Jethro Tull has been a very successful band, selling over 60,000,000 albums worldwide. I have seen Tull live three times over 25 years, although Ian Anderson's voice has seen better days they still put on a good show.
1968 This Was
1969 Stand Up
1972 Thick as a Brick
1973 A Passion Play
1974 War Child
1975 Minstrel in the Gallery
1976 Too Old to Rock 'n' Roll: Too Young to Die!
1977 Songs from the Wood
1978 Heavy Horses
1982 The Broadsword and the Beast
1984 Under Wraps
1987 Crest of a Knave
1989 Rock Island
1991 Catfish Rising
1995 Roots to Branches
1999 J-Tull Dot Com
2003 The Jethro Tull Christmas Album
My Jethro Tull CD Collection:
1. This Was
2. Stand Up
5. Thick As A Brick
6. Living In The Past(2 CD's)
7. A Passion Play
9. Minstrel In The Gallery
10. Too Old Too Rock 'n' Roll: Too Young To DIe
11. Songs From The Wood
12. Heavy Horses
13. Bursting Out (2 CD Lve Album)
15. Broadsword And The Beast
16. Crest Of A Knave
17. Catfish Rising
*18. M.U. Best Of Jethro Tull Volume I (Compilation Album)
Where indeed for one of my favourite bands of all time - but right from the beginning!
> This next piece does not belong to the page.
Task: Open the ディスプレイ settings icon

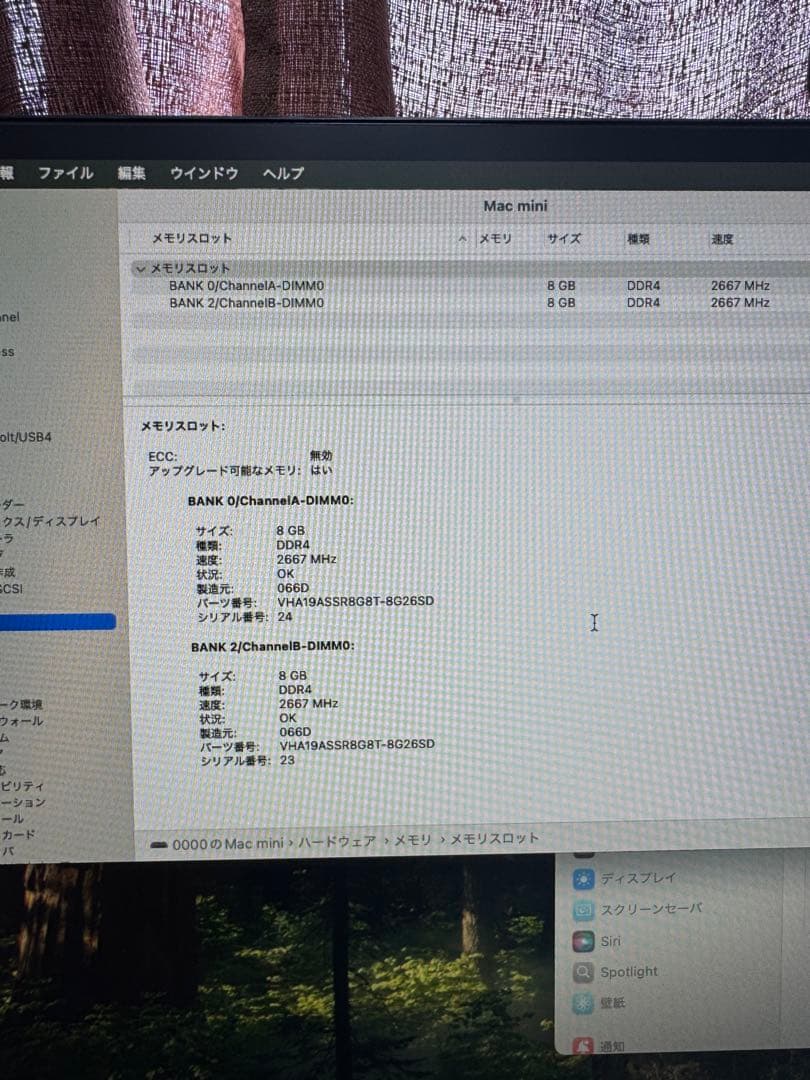Action: tap(585, 878)
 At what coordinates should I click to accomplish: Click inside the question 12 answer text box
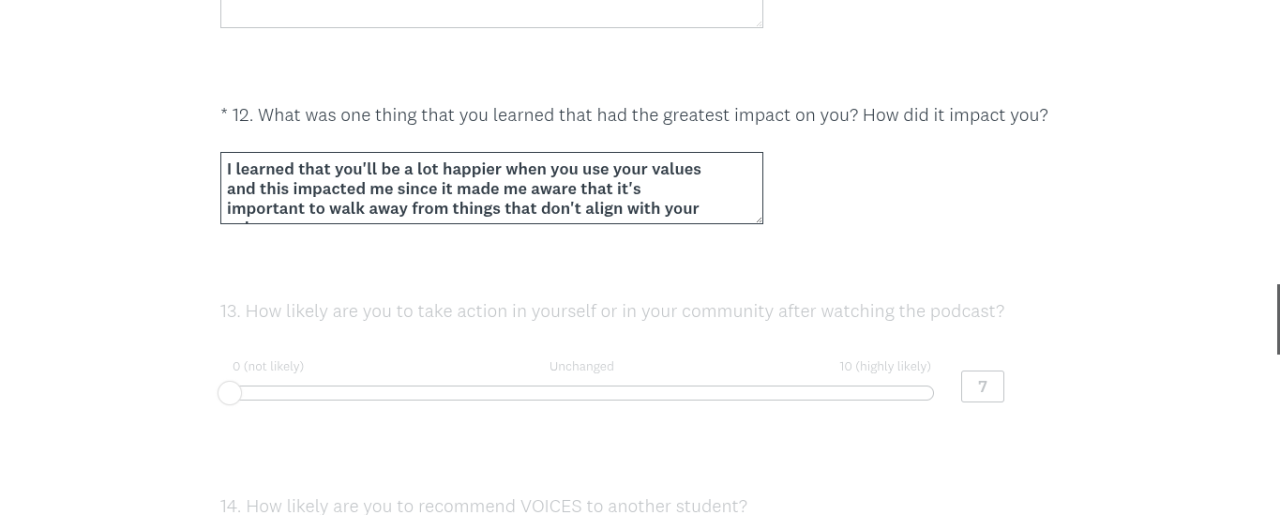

It was 1968. I listened to a a thirty minute progressive rock show hosted by a fellow calling himself Thomas Aquinas evenings on CFPL in London. His show left a lasting impact on my musical tastes.
One evening his opening preamble concerned a couple of exciting new groups from England - Jethro Tull and Led Zeppelin. He recommended choosing either "This Was" by Jethro Tull or "Led Zeppelin" as your album purchase of the week or month or whatever if you had to ration yourself in that fashion. He then played "Communication Breakdown" by Led Zeppelin, which left me awed, and then "A Song for Jeffrey" by Jethro Tull, which impressed me even more! A flute! Too cool! I bought "This Was" first, and I've never looked back.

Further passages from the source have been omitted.